A rare ‘day off’ means no clients scheduled for tomorrow, so instead of assembling recipes, making shopping lists, packing tools, and creating a prep plan for when I arrive at a client’s home, I can play! For me, that means testing recipes. Each new recipe has to be evaluated for adaptability to my service: is the prep too involved? can I leave the final cooking for the client to do? can this dish be stored for a day or two in the refrigerator, or can it be frozen? Most importantly – does it look and taste absolutely delicious?!?
A client recently gave me a recipe for Quinoa Taco Salad with a note: “What do you think?” It definitely had possibilities, so I took it home and played around with it. The final version prompted an enthusiastic “This is really good!” at our dinner table… and so I prepared it for my clients last week.

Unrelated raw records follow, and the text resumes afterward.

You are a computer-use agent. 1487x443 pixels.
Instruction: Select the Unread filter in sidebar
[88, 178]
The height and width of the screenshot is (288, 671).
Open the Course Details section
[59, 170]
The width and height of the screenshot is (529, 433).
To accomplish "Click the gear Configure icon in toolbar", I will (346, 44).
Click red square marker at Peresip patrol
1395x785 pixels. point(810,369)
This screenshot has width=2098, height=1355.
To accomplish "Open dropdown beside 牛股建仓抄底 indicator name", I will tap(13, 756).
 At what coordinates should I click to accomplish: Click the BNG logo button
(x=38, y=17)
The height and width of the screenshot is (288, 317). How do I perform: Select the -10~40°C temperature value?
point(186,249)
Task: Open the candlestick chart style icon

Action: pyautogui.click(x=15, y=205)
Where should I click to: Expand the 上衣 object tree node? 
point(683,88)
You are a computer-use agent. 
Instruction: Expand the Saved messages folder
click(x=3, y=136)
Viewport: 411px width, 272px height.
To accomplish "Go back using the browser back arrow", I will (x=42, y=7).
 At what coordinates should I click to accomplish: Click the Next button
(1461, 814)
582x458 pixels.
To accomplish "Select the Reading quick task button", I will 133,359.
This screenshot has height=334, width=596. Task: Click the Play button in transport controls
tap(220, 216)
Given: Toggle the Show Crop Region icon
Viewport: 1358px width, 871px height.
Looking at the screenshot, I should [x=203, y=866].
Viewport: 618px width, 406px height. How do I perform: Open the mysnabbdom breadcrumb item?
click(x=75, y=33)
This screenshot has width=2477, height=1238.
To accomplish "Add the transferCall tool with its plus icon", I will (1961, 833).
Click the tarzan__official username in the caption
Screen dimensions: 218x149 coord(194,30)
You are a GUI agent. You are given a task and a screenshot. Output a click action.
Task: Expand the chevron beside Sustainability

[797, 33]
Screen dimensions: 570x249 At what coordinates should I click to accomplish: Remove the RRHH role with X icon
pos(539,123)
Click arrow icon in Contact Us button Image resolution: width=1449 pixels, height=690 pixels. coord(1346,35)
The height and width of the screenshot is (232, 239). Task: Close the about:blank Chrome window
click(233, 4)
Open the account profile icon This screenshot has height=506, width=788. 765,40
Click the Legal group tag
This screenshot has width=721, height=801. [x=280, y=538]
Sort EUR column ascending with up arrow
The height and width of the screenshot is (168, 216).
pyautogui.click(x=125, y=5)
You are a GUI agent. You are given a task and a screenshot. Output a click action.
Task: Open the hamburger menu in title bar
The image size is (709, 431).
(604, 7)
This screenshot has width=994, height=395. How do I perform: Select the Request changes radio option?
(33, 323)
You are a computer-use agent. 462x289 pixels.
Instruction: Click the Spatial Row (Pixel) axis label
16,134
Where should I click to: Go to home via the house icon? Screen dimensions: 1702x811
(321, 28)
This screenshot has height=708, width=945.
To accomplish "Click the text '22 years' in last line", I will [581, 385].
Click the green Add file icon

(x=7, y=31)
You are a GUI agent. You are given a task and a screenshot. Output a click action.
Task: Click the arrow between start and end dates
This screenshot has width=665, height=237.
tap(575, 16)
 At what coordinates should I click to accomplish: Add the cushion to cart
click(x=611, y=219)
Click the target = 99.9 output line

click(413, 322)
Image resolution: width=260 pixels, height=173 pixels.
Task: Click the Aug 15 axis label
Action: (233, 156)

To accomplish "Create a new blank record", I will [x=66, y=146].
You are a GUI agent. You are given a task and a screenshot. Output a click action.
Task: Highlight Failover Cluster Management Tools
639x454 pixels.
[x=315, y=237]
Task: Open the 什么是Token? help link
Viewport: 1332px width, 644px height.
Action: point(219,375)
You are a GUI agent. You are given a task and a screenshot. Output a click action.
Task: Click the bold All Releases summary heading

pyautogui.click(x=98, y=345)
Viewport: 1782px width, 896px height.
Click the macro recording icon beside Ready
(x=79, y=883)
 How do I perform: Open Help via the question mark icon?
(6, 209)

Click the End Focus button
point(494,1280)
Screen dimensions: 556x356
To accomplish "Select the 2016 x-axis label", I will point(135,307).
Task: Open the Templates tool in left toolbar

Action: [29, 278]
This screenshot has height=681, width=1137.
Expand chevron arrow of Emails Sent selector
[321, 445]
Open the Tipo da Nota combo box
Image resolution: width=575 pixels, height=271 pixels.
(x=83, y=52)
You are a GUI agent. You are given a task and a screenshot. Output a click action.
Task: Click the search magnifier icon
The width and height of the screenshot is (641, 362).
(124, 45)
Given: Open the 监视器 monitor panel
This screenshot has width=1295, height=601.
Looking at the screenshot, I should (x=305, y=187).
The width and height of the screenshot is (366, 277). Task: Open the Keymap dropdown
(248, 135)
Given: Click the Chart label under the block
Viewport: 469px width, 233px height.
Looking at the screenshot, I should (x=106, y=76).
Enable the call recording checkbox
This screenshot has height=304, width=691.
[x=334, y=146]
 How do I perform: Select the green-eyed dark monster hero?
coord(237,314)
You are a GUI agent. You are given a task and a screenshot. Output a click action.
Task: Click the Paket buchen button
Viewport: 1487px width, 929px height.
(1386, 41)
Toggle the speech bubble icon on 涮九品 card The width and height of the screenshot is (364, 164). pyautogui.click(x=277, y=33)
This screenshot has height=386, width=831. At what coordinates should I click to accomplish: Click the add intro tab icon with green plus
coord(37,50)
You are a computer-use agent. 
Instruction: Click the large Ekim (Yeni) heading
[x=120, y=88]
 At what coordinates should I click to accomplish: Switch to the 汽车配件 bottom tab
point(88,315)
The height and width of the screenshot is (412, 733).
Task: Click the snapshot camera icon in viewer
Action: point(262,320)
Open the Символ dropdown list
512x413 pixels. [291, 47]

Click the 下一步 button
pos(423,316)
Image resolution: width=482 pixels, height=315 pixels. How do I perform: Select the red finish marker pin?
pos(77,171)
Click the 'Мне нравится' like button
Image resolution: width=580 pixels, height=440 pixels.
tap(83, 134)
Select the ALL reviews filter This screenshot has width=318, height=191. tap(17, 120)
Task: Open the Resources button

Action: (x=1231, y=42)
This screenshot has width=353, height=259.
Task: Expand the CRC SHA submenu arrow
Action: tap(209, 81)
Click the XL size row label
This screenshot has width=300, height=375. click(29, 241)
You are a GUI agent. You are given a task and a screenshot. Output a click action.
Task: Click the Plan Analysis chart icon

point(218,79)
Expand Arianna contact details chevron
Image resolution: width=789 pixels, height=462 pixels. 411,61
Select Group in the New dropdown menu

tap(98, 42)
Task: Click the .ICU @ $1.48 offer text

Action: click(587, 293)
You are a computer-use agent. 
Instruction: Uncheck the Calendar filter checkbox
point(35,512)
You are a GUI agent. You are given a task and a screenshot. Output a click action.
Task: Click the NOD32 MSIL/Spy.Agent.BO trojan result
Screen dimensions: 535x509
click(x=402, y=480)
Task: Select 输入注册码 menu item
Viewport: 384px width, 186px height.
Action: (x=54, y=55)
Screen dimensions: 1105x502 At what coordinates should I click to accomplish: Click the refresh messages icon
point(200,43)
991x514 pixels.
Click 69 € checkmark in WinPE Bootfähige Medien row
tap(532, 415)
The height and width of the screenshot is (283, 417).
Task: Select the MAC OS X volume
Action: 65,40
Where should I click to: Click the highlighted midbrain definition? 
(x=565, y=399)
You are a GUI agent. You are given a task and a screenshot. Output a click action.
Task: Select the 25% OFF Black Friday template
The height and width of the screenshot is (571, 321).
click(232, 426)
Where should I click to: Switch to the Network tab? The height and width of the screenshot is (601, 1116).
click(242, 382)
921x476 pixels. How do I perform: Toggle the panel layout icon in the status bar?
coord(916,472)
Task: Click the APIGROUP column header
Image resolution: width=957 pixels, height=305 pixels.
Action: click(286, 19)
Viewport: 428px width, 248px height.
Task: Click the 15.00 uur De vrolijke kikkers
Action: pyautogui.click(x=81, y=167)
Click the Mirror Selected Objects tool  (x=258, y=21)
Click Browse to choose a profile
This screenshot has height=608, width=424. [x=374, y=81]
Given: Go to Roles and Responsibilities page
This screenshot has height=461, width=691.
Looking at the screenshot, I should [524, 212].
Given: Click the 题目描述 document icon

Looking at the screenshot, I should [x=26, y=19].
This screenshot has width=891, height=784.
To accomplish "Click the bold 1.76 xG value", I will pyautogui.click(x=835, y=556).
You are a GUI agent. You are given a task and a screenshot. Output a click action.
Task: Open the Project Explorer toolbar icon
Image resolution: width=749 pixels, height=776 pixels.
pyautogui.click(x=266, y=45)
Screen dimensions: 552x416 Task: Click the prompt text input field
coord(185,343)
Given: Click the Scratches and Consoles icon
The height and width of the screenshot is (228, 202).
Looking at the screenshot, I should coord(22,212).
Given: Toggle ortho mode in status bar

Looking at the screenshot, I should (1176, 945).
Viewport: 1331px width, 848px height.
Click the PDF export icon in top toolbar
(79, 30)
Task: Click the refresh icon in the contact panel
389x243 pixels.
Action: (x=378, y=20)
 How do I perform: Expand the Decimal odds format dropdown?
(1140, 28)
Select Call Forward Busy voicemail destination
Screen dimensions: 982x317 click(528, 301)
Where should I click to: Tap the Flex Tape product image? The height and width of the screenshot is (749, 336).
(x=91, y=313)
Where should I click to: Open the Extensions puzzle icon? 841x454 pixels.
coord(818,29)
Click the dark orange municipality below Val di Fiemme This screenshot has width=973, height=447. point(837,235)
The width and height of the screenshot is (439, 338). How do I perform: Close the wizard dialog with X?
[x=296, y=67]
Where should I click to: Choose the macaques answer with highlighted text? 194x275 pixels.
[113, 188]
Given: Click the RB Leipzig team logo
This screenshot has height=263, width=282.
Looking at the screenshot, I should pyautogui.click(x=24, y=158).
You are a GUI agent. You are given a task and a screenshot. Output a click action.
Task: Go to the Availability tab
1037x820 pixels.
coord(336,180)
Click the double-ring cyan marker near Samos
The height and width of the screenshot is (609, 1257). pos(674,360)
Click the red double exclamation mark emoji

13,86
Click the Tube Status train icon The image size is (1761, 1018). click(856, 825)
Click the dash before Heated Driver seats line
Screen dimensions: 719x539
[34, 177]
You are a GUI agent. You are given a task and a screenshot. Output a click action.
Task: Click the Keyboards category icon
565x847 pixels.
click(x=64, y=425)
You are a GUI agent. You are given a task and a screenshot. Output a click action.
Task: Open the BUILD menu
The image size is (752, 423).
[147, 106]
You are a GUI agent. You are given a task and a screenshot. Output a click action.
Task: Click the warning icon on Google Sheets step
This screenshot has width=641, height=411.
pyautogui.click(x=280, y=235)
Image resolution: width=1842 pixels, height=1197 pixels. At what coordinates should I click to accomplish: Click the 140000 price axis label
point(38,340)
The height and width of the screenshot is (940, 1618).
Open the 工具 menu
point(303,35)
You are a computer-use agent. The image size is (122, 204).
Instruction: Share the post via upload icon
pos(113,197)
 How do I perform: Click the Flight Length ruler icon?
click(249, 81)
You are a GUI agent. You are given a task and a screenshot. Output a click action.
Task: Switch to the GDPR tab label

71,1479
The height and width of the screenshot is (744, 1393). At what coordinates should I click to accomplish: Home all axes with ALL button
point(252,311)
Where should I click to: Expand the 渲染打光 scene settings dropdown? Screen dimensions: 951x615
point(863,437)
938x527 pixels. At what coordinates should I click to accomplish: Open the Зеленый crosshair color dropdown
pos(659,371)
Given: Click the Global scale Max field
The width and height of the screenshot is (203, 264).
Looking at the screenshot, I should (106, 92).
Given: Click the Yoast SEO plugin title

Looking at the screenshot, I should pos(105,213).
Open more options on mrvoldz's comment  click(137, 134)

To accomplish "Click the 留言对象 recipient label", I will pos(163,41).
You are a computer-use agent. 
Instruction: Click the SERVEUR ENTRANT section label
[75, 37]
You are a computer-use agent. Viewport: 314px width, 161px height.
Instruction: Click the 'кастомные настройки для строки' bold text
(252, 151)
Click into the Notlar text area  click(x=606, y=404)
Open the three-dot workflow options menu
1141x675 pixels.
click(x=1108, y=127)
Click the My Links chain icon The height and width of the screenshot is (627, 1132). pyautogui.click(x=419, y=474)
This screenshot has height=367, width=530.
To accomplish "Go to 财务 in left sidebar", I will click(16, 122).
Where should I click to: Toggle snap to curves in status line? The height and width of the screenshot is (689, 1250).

Can’t wait to hear what they think!

A Gift of Thyme Quinoa Taco Salad

serves 4

Cook 1 cup quinoa according to package directions.  Meanwhile, heat a large skillet over medium-high heat.  Coat with cooking spray, then add l chopped large red onion and saute for 3-5 minutes, until translucent and tender.  Add 3 minced garlic cloves, 1 1/2 teaspoons cumin, 1/2 teaspoon oregano, 1 teaspoon chili powder (or more to taste), 1 dash cayenne, and 1/2 each red, yellow, and green bell pepper, chopped.  Saute another 2 minutes, then remove from heat.  Stir in 1 15-oz. can black beans, 3/4 cups diced tomatoes (fresh or canned – I used Muir Glen Fire-Roasted), and the juice of 1 lime.  Add cooked quinoa and 1 cup cilantro, chopped.  Toss til well mixed.  Season to taste.

Serve on a bed of shredded spinach or mixed greens and garnish with generous amounts of sharp Cheddar cheese, crumbled tortilla chips, and diced avocado.  Drizzle with salsa for extra zing.  We liked this served as a warm salad, but it does hold well in the refrigerator for several days, and can even be frozen if canned tomatoes are used.  Enjoy!